● What is being asked
The data must be transcribed exactly, with no line missing.

● Material supplied
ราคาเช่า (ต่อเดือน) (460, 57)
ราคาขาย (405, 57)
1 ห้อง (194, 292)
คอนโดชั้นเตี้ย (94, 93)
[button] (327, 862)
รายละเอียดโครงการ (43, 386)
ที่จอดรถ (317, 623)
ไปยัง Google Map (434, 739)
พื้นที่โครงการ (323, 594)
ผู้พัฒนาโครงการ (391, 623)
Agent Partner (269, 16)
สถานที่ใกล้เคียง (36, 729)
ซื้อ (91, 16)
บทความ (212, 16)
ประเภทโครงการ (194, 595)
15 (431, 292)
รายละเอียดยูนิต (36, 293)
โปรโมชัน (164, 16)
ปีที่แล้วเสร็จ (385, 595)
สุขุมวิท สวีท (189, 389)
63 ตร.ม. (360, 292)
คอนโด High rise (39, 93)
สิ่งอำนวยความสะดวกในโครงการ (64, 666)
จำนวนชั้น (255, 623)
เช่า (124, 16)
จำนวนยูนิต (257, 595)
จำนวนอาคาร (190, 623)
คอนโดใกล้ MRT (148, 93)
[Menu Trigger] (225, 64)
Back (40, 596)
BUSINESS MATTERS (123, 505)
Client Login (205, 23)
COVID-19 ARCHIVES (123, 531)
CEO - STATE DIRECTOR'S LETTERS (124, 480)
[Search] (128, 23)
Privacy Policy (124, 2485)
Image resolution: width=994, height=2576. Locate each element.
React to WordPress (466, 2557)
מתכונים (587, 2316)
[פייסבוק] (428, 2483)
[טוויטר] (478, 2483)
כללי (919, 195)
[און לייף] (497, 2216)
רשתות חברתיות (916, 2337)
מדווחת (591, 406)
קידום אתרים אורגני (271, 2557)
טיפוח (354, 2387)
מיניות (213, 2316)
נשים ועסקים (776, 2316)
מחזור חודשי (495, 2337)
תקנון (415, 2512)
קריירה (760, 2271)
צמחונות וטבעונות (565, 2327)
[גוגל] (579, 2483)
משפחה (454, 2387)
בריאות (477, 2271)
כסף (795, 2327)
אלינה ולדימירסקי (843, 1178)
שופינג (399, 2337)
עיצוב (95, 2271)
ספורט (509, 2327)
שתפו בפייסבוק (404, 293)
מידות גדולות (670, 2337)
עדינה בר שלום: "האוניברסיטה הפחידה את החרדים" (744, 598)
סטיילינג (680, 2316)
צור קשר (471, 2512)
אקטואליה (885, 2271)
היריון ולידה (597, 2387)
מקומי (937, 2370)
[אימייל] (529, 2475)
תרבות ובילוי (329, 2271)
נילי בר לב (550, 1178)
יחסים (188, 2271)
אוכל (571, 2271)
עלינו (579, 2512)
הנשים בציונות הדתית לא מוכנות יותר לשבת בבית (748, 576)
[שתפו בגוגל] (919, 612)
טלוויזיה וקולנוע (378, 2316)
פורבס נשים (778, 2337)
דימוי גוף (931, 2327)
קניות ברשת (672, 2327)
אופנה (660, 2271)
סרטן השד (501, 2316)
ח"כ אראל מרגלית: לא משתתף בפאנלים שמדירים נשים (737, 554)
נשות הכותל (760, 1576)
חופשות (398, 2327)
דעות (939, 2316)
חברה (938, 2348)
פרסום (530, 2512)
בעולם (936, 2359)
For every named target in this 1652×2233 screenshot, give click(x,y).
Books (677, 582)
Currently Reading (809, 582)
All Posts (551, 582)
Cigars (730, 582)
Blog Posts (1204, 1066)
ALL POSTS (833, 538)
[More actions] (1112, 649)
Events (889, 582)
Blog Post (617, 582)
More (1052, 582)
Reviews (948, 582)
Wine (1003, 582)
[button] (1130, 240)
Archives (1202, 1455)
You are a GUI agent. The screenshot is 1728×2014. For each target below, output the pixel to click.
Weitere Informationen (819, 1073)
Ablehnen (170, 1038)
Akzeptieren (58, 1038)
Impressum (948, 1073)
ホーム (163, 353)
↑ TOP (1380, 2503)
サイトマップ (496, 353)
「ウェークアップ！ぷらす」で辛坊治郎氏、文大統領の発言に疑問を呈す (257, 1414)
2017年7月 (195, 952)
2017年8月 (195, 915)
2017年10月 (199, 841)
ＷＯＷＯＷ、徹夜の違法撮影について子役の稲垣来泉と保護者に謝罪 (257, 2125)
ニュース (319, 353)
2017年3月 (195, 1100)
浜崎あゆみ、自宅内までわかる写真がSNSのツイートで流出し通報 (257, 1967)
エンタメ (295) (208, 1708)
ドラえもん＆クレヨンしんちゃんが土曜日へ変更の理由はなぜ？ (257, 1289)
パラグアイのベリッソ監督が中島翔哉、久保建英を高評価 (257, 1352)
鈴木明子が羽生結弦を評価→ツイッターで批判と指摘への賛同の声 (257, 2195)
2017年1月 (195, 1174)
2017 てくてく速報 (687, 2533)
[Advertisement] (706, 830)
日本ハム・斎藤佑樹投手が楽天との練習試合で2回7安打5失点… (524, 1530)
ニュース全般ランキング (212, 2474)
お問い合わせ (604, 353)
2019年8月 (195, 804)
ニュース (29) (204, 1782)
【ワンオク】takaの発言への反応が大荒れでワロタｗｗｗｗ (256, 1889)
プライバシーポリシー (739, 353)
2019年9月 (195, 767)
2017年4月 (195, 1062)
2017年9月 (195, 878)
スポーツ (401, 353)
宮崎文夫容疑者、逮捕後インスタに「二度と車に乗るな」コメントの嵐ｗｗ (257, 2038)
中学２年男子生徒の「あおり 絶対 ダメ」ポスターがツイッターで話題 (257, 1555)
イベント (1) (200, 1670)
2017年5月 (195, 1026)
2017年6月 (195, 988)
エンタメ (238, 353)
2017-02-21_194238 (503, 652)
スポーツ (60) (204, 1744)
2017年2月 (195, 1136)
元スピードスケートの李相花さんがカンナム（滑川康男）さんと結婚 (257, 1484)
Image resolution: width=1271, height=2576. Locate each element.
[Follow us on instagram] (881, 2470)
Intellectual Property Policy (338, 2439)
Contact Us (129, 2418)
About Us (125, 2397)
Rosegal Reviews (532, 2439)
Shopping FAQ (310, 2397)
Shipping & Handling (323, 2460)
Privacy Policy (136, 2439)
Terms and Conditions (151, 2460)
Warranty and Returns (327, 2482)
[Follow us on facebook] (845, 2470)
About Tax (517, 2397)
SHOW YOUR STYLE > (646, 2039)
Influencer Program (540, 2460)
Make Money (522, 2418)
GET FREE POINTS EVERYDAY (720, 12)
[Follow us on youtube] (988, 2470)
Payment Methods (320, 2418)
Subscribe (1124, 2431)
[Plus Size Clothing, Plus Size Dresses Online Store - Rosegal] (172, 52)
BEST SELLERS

● Answer to this exercise
ราคาเช่า (ต่อเดือน) (460, 57)
ราคาขาย (405, 57)
1 ห้อง (194, 292)
คอนโดชั้นเตี้ย (94, 93)
[button] (327, 862)
รายละเอียดโครงการ (43, 386)
ที่จอดรถ (317, 623)
ไปยัง Google Map (434, 739)
พื้นที่โครงการ (323, 594)
ผู้พัฒนาโครงการ (391, 623)
Agent Partner (269, 16)
สถานที่ใกล้เคียง (36, 729)
ซื้อ (91, 16)
บทความ (212, 16)
ประเภทโครงการ (194, 595)
15 (431, 292)
รายละเอียดยูนิต (36, 293)
โปรโมชัน (164, 16)
ปีที่แล้วเสร็จ (385, 595)
สุขุมวิท สวีท (189, 389)
63 ตร.ม. (360, 292)
คอนโด High rise (39, 93)
สิ่งอำนวยความสะดวกในโครงการ (64, 666)
จำนวนชั้น (255, 623)
เช่า (124, 16)
จำนวนยูนิต (257, 595)
จำนวนอาคาร (190, 623)
คอนโดใกล้ MRT (148, 93)
[Menu Trigger] (225, 64)
Back (40, 596)
BUSINESS MATTERS (123, 505)
Client Login (205, 23)
COVID-19 ARCHIVES (123, 531)
CEO - STATE DIRECTOR'S LETTERS (124, 480)
[Search] (128, 23)
Privacy Policy (124, 2485)
Image resolution: width=994, height=2576. Locate each element.
React to WordPress (466, 2557)
מתכונים (587, 2316)
[פייסבוק] (428, 2483)
[טוויטר] (478, 2483)
כללי (919, 195)
[און לייף] (497, 2216)
רשתות חברתיות (916, 2337)
מדווחת (591, 406)
קידום אתרים אורגני (271, 2557)
טיפוח (354, 2387)
מיניות (213, 2316)
נשים ועסקים (776, 2316)
מחזור חודשי (495, 2337)
תקנון (415, 2512)
קריירה (760, 2271)
צמחונות וטבעונות (565, 2327)
[גוגל] (579, 2483)
משפחה (454, 2387)
בריאות (477, 2271)
כסף (795, 2327)
אלינה ולדימירסקי (843, 1178)
שופינג (399, 2337)
עיצוב (95, 2271)
ספורט (509, 2327)
שתפו בפייסבוק (404, 293)
מידות גדולות (670, 2337)
עדינה בר שלום: "האוניברסיטה הפחידה את החרדים" (744, 598)
סטיילינג (680, 2316)
צור קשר (471, 2512)
אקטואליה (885, 2271)
היריון ולידה (597, 2387)
מקומי (937, 2370)
[אימייל] (529, 2475)
תרבות ובילוי (329, 2271)
נילי בר לב (550, 1178)
יחסים (188, 2271)
אוכל (571, 2271)
עלינו (579, 2512)
הנשים בציונות הדתית לא מוכנות יותר לשבת בבית (748, 576)
[שתפו בגוגל] (919, 612)
טלוויזיה וקולנוע (378, 2316)
פורבס נשים (778, 2337)
דימוי גוף (931, 2327)
קניות ברשת (672, 2327)
אופנה (660, 2271)
סרטן השד (501, 2316)
ח"כ אראל מרגלית: לא משתתף בפאנלים שמדירים נשים (737, 554)
נשות הכותל (760, 1576)
חופשות (398, 2327)
דעות (939, 2316)
חברה (938, 2348)
פרסום (530, 2512)
בעולם (936, 2359)
For every named target in this 1652×2233 screenshot, give click(x,y).
Books (677, 582)
Currently Reading (809, 582)
All Posts (551, 582)
Cigars (730, 582)
Blog Posts (1204, 1066)
ALL POSTS (833, 538)
[More actions] (1112, 649)
Events (889, 582)
Blog Post (617, 582)
More (1052, 582)
Reviews (948, 582)
Wine (1003, 582)
[button] (1130, 240)
Archives (1202, 1455)
You are a GUI agent. The screenshot is 1728×2014. For each target below, output the pixel to click.
Weitere Informationen (819, 1073)
Ablehnen (170, 1038)
Akzeptieren (58, 1038)
Impressum (948, 1073)
ホーム (163, 353)
↑ TOP (1380, 2503)
サイトマップ (496, 353)
「ウェークアップ！ぷらす」で辛坊治郎氏、文大統領の発言に疑問を呈す (257, 1414)
2017年7月 (195, 952)
2017年8月 (195, 915)
2017年10月 (199, 841)
ＷＯＷＯＷ、徹夜の違法撮影について子役の稲垣来泉と保護者に謝罪 (257, 2125)
ニュース (319, 353)
2017年3月 (195, 1100)
浜崎あゆみ、自宅内までわかる写真がSNSのツイートで流出し通報 (257, 1967)
エンタメ (295) (208, 1708)
ドラえもん＆クレヨンしんちゃんが土曜日へ変更の理由はなぜ？ (257, 1289)
パラグアイのベリッソ監督が中島翔哉、久保建英を高評価 (257, 1352)
鈴木明子が羽生結弦を評価→ツイッターで批判と指摘への賛同の声 (257, 2195)
2017年1月 (195, 1174)
2017 てくてく速報 (687, 2533)
[Advertisement] (706, 830)
日本ハム・斎藤佑樹投手が楽天との練習試合で2回7安打5失点… (524, 1530)
ニュース全般ランキング (212, 2474)
お問い合わせ (604, 353)
2019年8月 (195, 804)
ニュース (29) (204, 1782)
【ワンオク】takaの発言への反応が大荒れでワロタｗｗｗｗ (256, 1889)
プライバシーポリシー (739, 353)
2019年9月 (195, 767)
2017年4月 (195, 1062)
2017年9月 (195, 878)
スポーツ (401, 353)
宮崎文夫容疑者、逮捕後インスタに「二度と車に乗るな」コメントの嵐ｗｗ (257, 2038)
中学２年男子生徒の「あおり 絶対 ダメ」ポスターがツイッターで話題 (257, 1555)
イベント (1) (200, 1670)
2017年5月 (195, 1026)
2017年6月 (195, 988)
エンタメ (238, 353)
2017-02-21_194238 (503, 652)
スポーツ (60) (204, 1744)
2017年2月 (195, 1136)
元スピードスケートの李相花さんがカンナム（滑川康男）さんと結婚 (257, 1484)
Image resolution: width=1271, height=2576. Locate each element.
[Follow us on instagram] (881, 2470)
Intellectual Property Policy (338, 2439)
Contact Us (129, 2418)
About Us (125, 2397)
Rosegal Reviews (532, 2439)
Shopping FAQ (310, 2397)
Shipping & Handling (323, 2460)
Privacy Policy (136, 2439)
Terms and Conditions (151, 2460)
Warranty and Returns (327, 2482)
[Follow us on facebook] (845, 2470)
About Tax (517, 2397)
SHOW YOUR STYLE > (646, 2039)
Influencer Program (540, 2460)
Make Money (522, 2418)
GET FREE POINTS EVERYDAY (720, 12)
[Follow us on youtube] (988, 2470)
Payment Methods (320, 2418)
Subscribe (1124, 2431)
[Plus Size Clothing, Plus Size Dresses Online Store - Rosegal] (172, 52)
BEST SELLERS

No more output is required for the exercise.